Feds refuse to limit production of deadly Oxycodone

"For those of us who devoted our careers to the DEA and drug enforcement, we really love the agency, but you can't love them when they screw up," Haislip said. "You've got to have some kind of principles. "

An epidemic of Oxycodone abuse has struck America in the last decade. The number of emergency room visits stemming from nonmedical abuse of the narcotic prescription painkiller drug rose by 256 percent between 2004 and 2009, according to the U.S. government's Drug Abuse Warning Network.

In Florida, the Medical Examiners Commission found more than 1,500 people died of Oxycodone overdose in 2010, a four-fold increase over the 350 who died in 2005. The supply of Oxycodone, says Jim Hall, director of the Center for the Study and Prevention of Substance Abuse at Nova Southeastern University, went "far beyond the legitimate medical need of the state."

The epidemic is not likely to abate soon. The explosion of pain management clinics in Florida, dubbed "pill mills," prompted the state Legislature last year to close a loophole that had allowed physicians to fill Oxy prescriptions on the spot. Authorities say a half-billion doses of Oxycodone and its generic equivalents were distributed in the state during 2009 alone. An unknown number wound up in the hands of "patients" who had come from out of state to have prescriptions filled by multiple pill mills, before driving home to resell the pills on the black market.

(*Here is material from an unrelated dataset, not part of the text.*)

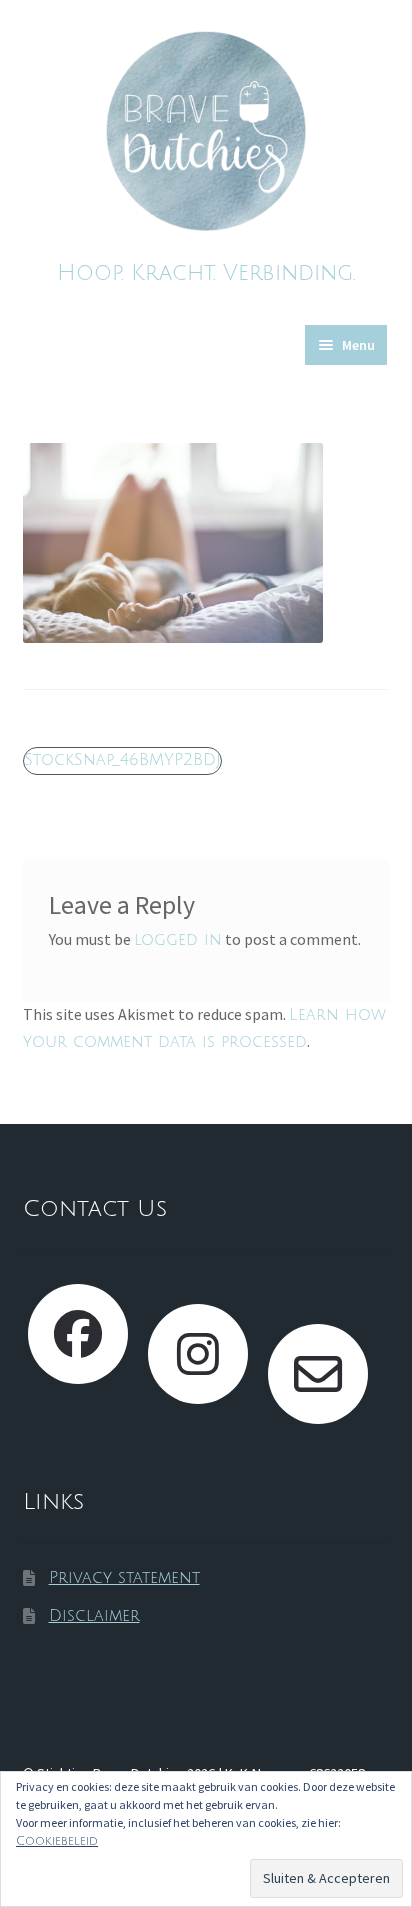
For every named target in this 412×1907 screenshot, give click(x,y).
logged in (178, 940)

Florida is not the only state where Oxycodone is being over-prescribed. The number of pills prescribed in Ohio has risen by 900 percent since 1997, a powerful indicator that the market for pills has become oversaturated.

"There's just no way that there's been a 900 percent increase in pain," says Stacey Frohnapfel-Hasson, chief of communications for Ohio's Department of Alcohol and Drug Addiction Services.

1,200 percent increase

One of the most disturbing things about the prescription pain pill abuse epidemic is that it could have been avoided, or at least mitigated, if the Drug Enforcement Administration had fulfilled the responsibilities vested in it under federal law.

That's the view of Gene Haislip, who, until his retirement in 1997, spent 17 years as the head of one of the least publicized law enforcement entities in Washington: the DEA's Office of Diversion Control.

"For those of us who devoted our careers to the DEA and drug enforcement, we really love the agency, but you can't love them when they screw up," Haislip said. "You've got to have some kind of principles."